Negli ultimi dieci anni, Paternò ha vissuto il suo periodo più oscuro, un decennio segnato da un costante declino amministrativo, culturale ed economico.
Una città piena di risorse, storia, potenziale umano e territoriale, è diventata il fanalino di coda della provincia a causa di una classe dirigente incapace di guardare oltre il proprio tornaconto politico.
Il susseguirsi di amministratori senza visione, attaccati a una politica fatta solo di slogan, incapace di perseguire il bene collettivo, ha condannato la città alla stagnazione.
Invece di costruire un progetto di benessere per l’intera comunità, si è preferito coltivare piccoli feudi di consenso, trascurando i reali bisogni dei cittadini: lavoro, sicurezza, decoro urbano, servizi efficienti.
I recenti fatti di cronaca e le conseguenti reazioni da parte dell’attuale classe dirigente, rendono ancora più evidente il fallimento.

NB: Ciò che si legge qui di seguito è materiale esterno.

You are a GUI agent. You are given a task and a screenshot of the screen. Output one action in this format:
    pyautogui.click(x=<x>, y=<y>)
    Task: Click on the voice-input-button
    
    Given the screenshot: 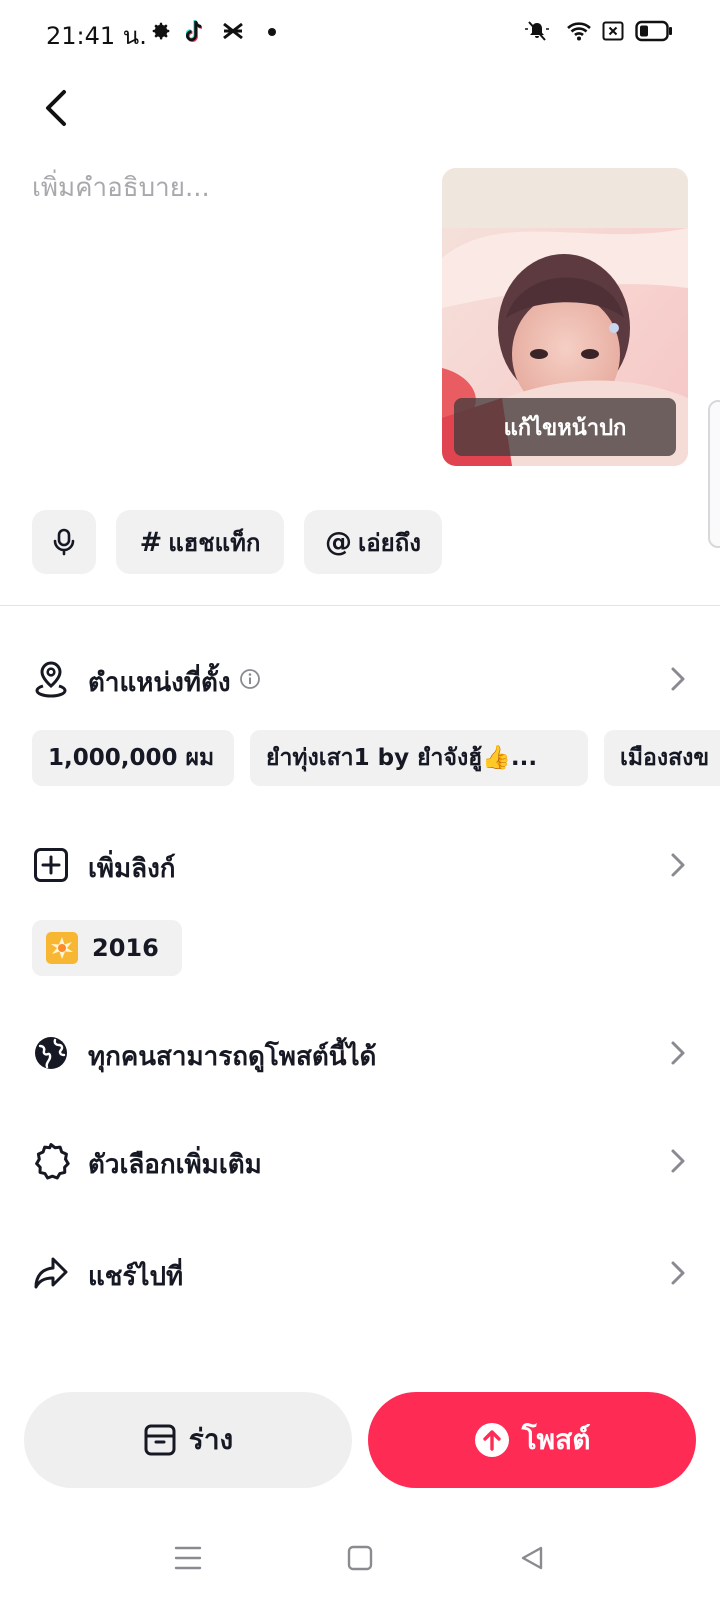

L’abitudine a scaricare le responsabilità verso l’altro (o in questo caso verso l’alto), lo Stato, la Regione, le precedenti amministrazioni, mostra non solo un’incapacità gestionale, ma anche una mancanza di onestà intellettuale.
Chi guida una città ha il dovere di assumersi le proprie colpe, non di cercare giustificazioni o nemici immaginari.

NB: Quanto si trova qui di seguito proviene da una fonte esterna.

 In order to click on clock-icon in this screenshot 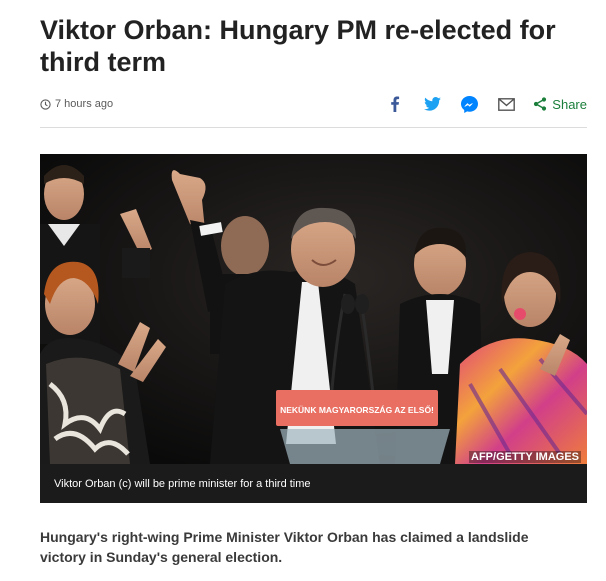, I will do `click(46, 104)`.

Ma il problema è più profondo: questa classe politica ha un’idea malata della politica.
Pensa che vincere le elezioni significhi “comandare”, senza comprendere che chi viene eletto è chiamato a servire.
Il sindaco, il “primo cittadino”, non è un padre (cit) ma deve essere il figlio più responsabile, è il primo servitore del popolo e non rappresenta solo chi lo ha votato, deve essere il volto di tutta la città, anche di chi lo contesta, anche di chi lo ha osteggiato.

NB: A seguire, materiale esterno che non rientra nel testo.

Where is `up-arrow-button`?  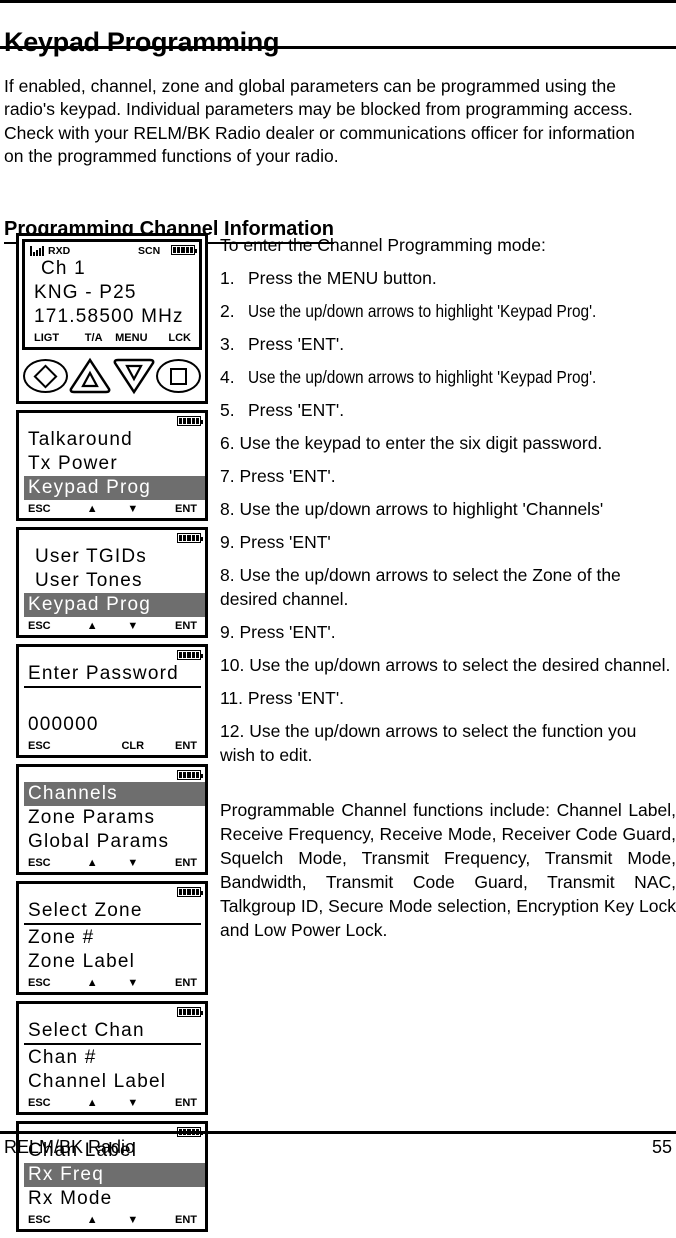
up-arrow-button is located at coordinates (90, 376).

Purtroppo, a Paternò si continuano a sbandierare, in tv e sui social, un amore “viscerale” per la città e una finta apertura al dialogo con chiunque, salvo poi emarginare sistematicamente chi esprime critiche, relegandolo nel banco dei “cattivi” e premiando invece chi è politicamente vicino.
Questo non è amore per la città, è conservazione del potere.
Il degrado, la povertà economica e culturale in cui Paternò oggi versa, non è solo colpa della politica, ma anche di un sistema che rende difficile la libertà di scelta.
Molti elettori si sentono (e forse sono) prigionieri.
Prigionieri della necessità, della fame, di una precarietà che li rende vulnerabili alle illusioni di chi promette, ma non costruisce.
In questo contesto chi governa ha delle responsabilità perché un popolo affamato è meno libero.
Paternò merita di più, merita verità, competenza, coraggio e soprattutto rispetto.